## RECORDS FOR THIS EXERCISE

(begin)

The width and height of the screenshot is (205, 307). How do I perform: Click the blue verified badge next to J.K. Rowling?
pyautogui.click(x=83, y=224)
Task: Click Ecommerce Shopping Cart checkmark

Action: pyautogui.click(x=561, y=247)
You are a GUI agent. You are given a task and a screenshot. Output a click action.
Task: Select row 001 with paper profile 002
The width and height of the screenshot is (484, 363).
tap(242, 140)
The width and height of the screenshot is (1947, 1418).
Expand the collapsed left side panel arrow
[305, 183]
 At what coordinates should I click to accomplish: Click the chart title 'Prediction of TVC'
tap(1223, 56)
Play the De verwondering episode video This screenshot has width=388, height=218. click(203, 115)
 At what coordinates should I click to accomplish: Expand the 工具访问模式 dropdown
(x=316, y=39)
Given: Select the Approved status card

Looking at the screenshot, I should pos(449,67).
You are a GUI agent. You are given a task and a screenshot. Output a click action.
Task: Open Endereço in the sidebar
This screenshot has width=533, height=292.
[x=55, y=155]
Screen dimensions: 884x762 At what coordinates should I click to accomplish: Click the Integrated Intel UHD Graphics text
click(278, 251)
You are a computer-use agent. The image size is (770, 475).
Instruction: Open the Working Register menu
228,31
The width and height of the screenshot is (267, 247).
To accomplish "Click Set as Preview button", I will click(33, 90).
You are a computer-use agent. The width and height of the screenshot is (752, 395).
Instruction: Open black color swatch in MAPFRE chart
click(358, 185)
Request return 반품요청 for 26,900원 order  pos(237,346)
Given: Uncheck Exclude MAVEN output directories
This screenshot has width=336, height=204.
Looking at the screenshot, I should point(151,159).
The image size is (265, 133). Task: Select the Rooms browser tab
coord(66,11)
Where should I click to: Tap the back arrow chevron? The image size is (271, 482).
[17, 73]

(end)

Copy everything from the line containing "Where should I" down to the last of the lines above, requests included, and shift every coordinate in the answers up by 142.

Where should I click to: Tap the back arrow chevron? The image size is (271, 482).
[159, 215]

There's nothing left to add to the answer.